__Your task__.
Nothing after the line containing "Click the Industry column header" belongs in the answer; write out exactly every line from the start of the material up to it, including it.

__Data extract__.
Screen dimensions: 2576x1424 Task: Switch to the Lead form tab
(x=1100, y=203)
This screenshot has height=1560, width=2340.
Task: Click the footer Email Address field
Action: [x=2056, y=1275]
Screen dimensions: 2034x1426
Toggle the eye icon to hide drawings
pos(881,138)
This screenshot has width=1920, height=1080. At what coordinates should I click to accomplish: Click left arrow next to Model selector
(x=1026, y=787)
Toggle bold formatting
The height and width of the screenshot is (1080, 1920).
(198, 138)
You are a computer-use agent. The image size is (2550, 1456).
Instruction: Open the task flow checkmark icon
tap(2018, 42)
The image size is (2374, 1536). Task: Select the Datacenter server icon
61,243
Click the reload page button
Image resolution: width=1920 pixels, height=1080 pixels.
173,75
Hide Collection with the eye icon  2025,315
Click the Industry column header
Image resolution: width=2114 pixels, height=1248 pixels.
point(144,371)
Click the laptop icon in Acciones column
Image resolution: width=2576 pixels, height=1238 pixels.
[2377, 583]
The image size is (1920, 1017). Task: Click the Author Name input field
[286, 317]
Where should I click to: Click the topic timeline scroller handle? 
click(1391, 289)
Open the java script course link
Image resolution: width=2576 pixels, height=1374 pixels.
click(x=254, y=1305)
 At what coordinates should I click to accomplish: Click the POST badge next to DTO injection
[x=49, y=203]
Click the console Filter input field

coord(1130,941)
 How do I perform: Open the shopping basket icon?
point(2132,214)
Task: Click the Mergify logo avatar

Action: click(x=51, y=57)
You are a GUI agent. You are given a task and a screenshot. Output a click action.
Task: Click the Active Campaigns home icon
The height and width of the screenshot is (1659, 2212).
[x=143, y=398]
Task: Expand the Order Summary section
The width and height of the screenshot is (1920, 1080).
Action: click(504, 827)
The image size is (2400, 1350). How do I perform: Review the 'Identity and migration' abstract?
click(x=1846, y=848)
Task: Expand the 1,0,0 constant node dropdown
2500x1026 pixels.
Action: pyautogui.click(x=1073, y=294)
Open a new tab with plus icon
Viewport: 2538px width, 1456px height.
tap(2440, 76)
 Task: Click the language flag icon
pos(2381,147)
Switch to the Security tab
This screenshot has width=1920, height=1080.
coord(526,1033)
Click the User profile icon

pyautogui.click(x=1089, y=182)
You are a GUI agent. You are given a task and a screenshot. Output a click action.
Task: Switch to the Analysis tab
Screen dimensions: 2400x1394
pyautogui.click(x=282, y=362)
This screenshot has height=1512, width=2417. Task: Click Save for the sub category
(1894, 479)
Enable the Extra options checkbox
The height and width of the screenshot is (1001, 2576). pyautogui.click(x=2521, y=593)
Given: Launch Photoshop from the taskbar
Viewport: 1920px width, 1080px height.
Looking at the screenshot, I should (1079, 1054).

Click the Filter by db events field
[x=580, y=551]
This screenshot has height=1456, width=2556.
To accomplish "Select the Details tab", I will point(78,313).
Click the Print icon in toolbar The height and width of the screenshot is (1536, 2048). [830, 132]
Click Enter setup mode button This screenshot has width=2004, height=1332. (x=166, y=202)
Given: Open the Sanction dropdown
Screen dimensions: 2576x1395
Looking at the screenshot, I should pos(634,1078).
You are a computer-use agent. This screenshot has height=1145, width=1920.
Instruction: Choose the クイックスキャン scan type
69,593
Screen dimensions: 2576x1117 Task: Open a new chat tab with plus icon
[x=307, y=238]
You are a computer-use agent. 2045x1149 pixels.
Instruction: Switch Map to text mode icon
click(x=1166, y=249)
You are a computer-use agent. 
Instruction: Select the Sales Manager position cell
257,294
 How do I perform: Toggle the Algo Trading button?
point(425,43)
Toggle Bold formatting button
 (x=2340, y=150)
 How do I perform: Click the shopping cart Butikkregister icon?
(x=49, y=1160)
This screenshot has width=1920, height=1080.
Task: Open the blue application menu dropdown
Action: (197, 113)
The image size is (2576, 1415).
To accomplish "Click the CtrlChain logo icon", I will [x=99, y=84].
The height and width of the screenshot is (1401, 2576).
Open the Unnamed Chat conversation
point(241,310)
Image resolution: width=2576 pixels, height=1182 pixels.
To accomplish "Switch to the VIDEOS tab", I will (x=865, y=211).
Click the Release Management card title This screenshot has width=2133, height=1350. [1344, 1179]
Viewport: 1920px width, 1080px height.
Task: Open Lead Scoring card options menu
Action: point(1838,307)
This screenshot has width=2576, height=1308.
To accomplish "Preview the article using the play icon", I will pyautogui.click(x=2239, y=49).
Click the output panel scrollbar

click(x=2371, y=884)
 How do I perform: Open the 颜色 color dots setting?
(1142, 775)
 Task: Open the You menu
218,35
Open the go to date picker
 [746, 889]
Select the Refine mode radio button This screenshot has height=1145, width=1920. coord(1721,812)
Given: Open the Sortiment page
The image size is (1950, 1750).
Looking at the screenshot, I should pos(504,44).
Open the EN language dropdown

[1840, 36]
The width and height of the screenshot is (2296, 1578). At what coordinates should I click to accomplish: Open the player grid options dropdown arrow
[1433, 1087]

__Solution for this task__.
Screen dimensions: 2576x1424 Task: Switch to the Lead form tab
(x=1100, y=203)
This screenshot has height=1560, width=2340.
Task: Click the footer Email Address field
Action: [x=2056, y=1275]
Screen dimensions: 2034x1426
Toggle the eye icon to hide drawings
pos(881,138)
This screenshot has width=1920, height=1080. At what coordinates should I click to accomplish: Click left arrow next to Model selector
(x=1026, y=787)
Toggle bold formatting
The height and width of the screenshot is (1080, 1920).
(198, 138)
You are a computer-use agent. The image size is (2550, 1456).
Instruction: Open the task flow checkmark icon
tap(2018, 42)
The image size is (2374, 1536). Task: Select the Datacenter server icon
61,243
Click the reload page button
Image resolution: width=1920 pixels, height=1080 pixels.
173,75
Hide Collection with the eye icon  2025,315
Click the Industry column header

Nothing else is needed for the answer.